DESCRIPTION OF THE TASK: The answer is the exact text of every line from the one that contains "This screenshot has" to the final line of the entries below, with pictures left out.

SUPPLIED INFORMATION:
- - -
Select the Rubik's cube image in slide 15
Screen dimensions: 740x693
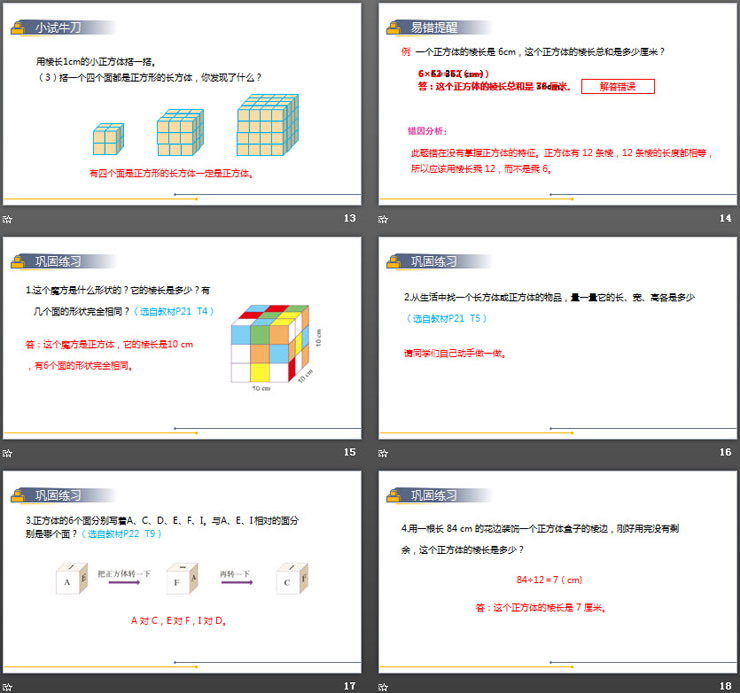pos(269,347)
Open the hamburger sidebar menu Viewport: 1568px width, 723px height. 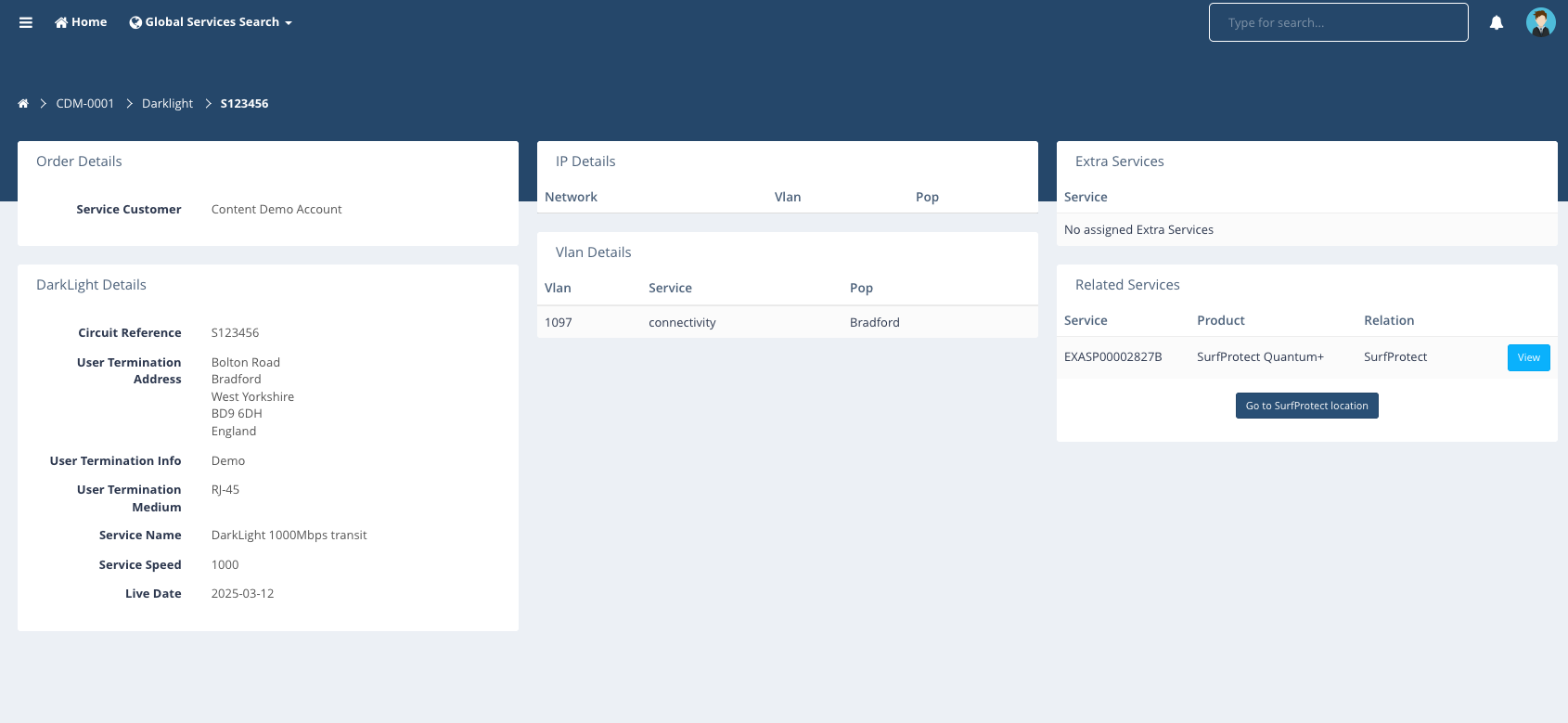26,22
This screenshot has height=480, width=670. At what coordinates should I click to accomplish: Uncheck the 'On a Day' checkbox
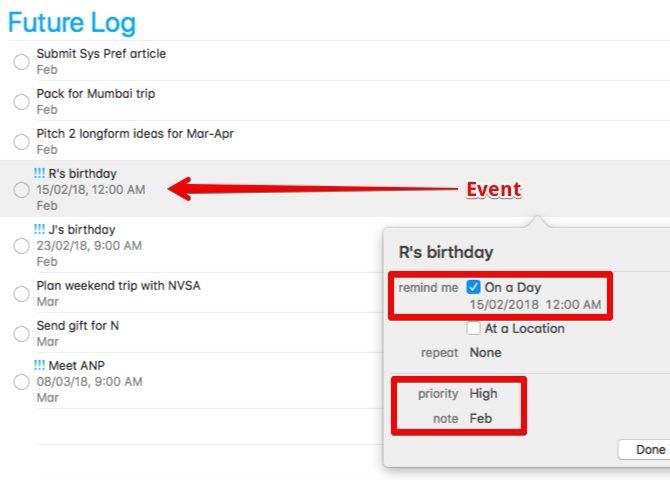tap(474, 287)
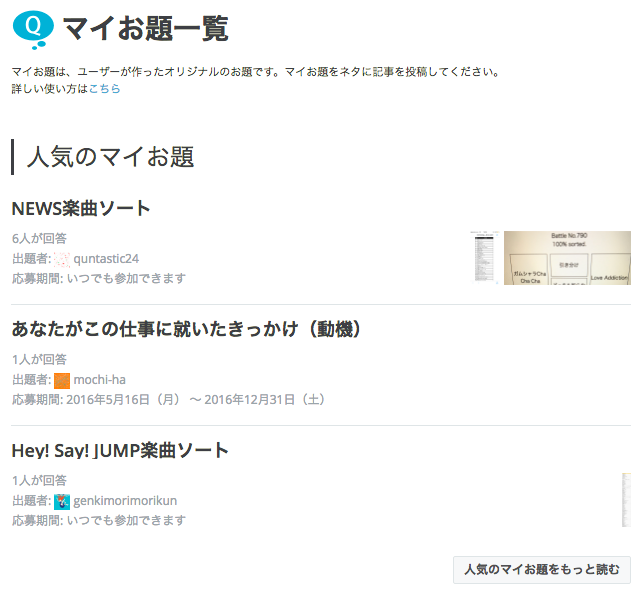Viewport: 641px width, 590px height.
Task: Open the narrow song list thumbnail for NEWS
Action: click(485, 257)
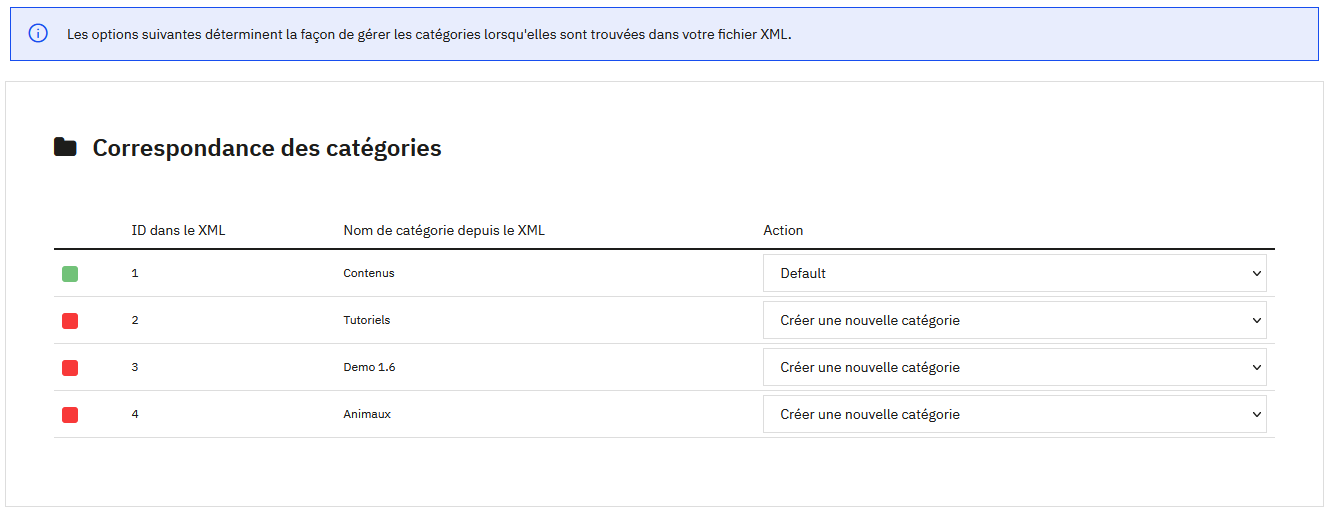Open the Action dropdown for Contenus

[1014, 273]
- - -
TASK RESPONSE:
This screenshot has height=480, width=670. At what coordinates should I click to accomplish: Uncheck the 'On a Day' checkbox
tap(474, 287)
Viewport: 641px width, 590px height.
Task: Open the narrow song list thumbnail for NEWS
Action: click(485, 257)
Open the Action dropdown for Contenus

[1014, 273]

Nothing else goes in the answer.